═════ Page text ═════

Skip to main content

Official Python SDK for the Ghostcrawl local orchestration API.

Project description

ghostcrawl — Python SDK

The official Python client for the GhostCrawl API. Collect web data at scale — scrape, crawl, search, extract structured data, manage browser sessions, and automate the full data-collection pipeline.

Install

pip install ghostcrawl

Requires Python 3.10+. Runtime dependencies: httpx>=0.28.1.

Quickstart

from ghostcrawl import GhostcrawlClient

# Reads GHOSTCRAWL_API_KEY from environment, or pass token= explicitly
client = GhostcrawlClient(token="gck_live_YOUR_KEY")

# Scrape a URL
result = client.scrape(url="https://example.com", format="markdown")
print(result["content"])

# Start a crawl
run = client.crawl_runs.start(url="https://example.com", max_depth=2, max_pages=50)

═════ Raw records ═════

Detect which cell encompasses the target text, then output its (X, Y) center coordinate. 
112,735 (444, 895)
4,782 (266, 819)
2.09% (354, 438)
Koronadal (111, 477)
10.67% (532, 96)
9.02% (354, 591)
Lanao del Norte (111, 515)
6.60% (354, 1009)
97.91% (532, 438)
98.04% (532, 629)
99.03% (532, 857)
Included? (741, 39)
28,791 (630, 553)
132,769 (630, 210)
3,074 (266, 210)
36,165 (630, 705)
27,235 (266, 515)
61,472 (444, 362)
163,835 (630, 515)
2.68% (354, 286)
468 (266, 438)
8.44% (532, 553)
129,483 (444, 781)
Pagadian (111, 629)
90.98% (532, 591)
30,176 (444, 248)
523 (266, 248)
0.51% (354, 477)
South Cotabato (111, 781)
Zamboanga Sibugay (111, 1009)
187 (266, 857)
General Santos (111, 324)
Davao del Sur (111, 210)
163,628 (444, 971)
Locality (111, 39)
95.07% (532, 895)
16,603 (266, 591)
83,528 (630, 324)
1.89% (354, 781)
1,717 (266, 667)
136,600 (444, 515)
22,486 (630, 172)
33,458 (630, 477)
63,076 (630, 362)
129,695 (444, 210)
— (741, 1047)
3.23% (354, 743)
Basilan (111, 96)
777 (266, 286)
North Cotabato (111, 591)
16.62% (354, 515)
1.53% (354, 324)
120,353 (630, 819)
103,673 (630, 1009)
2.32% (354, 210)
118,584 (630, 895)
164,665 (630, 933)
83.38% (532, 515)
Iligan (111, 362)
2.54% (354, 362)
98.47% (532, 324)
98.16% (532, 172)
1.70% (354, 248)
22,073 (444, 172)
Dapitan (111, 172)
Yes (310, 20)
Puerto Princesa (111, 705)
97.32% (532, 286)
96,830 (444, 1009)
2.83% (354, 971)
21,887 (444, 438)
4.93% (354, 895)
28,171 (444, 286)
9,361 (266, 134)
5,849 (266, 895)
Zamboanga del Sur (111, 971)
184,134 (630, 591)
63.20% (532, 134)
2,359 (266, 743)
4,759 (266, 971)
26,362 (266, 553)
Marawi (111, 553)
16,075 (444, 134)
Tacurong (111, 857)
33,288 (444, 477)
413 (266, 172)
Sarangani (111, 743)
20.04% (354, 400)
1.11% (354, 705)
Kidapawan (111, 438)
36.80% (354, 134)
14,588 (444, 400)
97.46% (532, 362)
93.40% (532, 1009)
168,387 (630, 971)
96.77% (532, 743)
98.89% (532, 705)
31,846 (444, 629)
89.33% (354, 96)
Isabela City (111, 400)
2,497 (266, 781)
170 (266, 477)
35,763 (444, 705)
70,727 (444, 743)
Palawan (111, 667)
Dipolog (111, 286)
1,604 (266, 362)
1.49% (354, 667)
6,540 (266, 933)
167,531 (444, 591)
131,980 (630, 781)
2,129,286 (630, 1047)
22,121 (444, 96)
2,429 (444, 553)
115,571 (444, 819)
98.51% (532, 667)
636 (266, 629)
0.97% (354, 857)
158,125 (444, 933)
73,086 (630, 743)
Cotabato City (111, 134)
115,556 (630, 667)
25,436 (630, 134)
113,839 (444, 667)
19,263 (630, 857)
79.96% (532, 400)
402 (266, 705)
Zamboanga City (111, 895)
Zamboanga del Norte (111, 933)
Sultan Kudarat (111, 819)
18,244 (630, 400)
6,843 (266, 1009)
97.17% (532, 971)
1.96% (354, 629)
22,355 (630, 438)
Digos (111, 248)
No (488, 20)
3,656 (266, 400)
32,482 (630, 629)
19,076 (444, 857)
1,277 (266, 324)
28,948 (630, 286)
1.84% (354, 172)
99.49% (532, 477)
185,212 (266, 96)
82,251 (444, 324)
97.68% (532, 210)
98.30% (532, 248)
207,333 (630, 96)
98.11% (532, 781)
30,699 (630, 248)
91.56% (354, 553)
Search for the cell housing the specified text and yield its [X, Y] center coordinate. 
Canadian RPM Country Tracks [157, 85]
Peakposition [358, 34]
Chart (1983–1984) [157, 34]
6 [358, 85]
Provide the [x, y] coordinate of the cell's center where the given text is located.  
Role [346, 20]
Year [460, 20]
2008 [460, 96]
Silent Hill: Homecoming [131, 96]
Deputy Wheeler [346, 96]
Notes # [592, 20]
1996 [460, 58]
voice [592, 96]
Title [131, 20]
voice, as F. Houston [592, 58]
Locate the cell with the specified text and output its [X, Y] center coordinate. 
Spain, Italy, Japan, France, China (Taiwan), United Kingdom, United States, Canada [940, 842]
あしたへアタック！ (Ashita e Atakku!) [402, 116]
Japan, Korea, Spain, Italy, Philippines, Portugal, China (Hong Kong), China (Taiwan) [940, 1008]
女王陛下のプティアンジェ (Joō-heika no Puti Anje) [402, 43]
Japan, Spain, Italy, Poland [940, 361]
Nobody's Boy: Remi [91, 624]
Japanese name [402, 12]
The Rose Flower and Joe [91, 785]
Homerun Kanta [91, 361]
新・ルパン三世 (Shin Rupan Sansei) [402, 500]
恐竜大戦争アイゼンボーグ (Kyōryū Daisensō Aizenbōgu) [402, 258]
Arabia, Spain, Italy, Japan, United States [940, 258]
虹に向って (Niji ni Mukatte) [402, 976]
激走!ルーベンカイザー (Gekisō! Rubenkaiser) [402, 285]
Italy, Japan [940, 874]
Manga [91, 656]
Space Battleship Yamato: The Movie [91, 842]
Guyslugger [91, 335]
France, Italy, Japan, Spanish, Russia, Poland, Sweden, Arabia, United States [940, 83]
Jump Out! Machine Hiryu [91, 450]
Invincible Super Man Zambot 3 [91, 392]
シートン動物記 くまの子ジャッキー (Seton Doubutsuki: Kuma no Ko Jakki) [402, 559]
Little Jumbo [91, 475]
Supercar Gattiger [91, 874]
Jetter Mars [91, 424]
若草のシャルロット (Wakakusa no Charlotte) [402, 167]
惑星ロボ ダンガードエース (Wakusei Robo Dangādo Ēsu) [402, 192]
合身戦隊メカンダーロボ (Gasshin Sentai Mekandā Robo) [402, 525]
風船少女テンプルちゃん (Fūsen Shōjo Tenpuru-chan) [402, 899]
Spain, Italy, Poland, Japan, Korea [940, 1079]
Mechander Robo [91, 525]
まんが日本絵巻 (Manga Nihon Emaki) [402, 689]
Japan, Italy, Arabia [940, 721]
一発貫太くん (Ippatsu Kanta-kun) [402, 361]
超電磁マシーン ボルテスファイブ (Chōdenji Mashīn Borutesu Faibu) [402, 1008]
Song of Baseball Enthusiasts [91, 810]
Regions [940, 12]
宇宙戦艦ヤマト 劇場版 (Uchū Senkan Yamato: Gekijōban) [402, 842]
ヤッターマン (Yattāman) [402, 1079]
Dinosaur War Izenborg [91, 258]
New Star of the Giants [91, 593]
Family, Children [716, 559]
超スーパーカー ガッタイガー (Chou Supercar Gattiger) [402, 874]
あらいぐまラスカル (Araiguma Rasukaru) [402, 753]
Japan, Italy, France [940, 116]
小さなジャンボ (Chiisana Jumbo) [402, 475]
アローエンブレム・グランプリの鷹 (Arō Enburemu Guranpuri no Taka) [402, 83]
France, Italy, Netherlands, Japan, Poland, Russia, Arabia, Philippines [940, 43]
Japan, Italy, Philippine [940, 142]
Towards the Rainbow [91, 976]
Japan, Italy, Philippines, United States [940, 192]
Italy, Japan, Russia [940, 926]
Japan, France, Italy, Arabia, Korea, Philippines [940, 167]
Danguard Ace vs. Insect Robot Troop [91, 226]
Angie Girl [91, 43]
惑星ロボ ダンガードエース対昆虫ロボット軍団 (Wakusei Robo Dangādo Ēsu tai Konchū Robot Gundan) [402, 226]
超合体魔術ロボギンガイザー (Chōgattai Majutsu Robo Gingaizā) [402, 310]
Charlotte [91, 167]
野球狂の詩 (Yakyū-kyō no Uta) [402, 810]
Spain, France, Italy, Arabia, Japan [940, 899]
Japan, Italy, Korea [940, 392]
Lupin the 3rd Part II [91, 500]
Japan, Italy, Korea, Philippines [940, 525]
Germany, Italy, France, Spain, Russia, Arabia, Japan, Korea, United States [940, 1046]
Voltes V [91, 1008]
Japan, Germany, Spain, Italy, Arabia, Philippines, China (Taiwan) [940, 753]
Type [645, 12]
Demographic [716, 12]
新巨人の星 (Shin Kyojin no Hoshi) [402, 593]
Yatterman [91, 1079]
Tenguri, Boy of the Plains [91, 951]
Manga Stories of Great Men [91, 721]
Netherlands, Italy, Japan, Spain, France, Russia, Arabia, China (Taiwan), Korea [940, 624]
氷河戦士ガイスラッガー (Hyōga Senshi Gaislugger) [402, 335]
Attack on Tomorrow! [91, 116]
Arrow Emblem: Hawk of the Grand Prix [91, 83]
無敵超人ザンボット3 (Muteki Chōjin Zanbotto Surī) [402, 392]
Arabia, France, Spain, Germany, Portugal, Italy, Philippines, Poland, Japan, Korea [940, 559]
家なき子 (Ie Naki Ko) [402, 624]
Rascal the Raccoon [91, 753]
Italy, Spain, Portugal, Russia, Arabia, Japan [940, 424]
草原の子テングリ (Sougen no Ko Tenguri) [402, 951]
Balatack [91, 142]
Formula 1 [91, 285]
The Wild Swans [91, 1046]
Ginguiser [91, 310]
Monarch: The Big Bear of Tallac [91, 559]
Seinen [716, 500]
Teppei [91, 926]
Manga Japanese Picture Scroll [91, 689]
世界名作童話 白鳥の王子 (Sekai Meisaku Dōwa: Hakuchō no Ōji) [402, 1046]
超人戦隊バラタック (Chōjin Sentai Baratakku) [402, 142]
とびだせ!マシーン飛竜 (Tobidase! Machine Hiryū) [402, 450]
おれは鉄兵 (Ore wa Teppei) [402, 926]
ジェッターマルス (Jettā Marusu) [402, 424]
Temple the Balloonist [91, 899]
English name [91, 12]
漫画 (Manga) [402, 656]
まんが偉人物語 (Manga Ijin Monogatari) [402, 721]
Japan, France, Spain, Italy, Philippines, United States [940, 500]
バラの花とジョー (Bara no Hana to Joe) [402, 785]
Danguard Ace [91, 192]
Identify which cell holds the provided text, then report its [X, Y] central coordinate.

═════

== Goal 1 ==
Please duplicate the Ghostcrawl SDK page word for word, from "ghostcrawl — Python" up to and including "full data-collection pipeline.".
== Goal 2 ==
Go on with the Ghostcrawl SDK page, picking up right after its final line.
The records have no connection to the Ghostcrawl SDK page.

== Right answer 1 ==
ghostcrawl — Python SDK

The official Python client for the GhostCrawl API. Collect web data at scale — scrape, crawl, search, extract structured data, manage browser sessions, and automate the full data-collection pipeline.

== Right answer 2 ==
print(run["run_id"])

# Web search
results = client.search(query="latest AI research", engine="google", limit=10)
for r in results["results"]:
    print(r["title"], r["url"])

Authentication

import os
from ghostcrawl import GhostcrawlClient

# Option 1: pass token directly
client = GhostcrawlClient(token="gck_live_YOUR_KEY")

# Option 2: set environment variable (recommended for production)
os.environ["GHOSTCRAWL_API_KEY"] = "gck_live_YOUR_KEY"
client = GhostcrawlClient()

Every request sends Authorization: Bearer <token>. This is the only auth scheme the API accepts.

Extract structured data

from ghostcrawl import GhostcrawlClient

client = GhostcrawlClient(token="gck_live_YOUR_KEY")

# Define a schema and extract matching data
data = client.extract(
    url="https://example.com/product",
    schema={
        "type": "object",
        "properties": {
            "name": {"type": "string"},
            "price": {"type": "number"},
            "description": {"type": "string"},
        },
    },
)
print(data["name"], data["price"])

Browser sessions

from ghostcrawl import GhostcrawlClient

client = GhostcrawlClient(token="gck_live_YOUR_KEY")

# Create a session
session = client.sessions.create(profile_name="my-profile")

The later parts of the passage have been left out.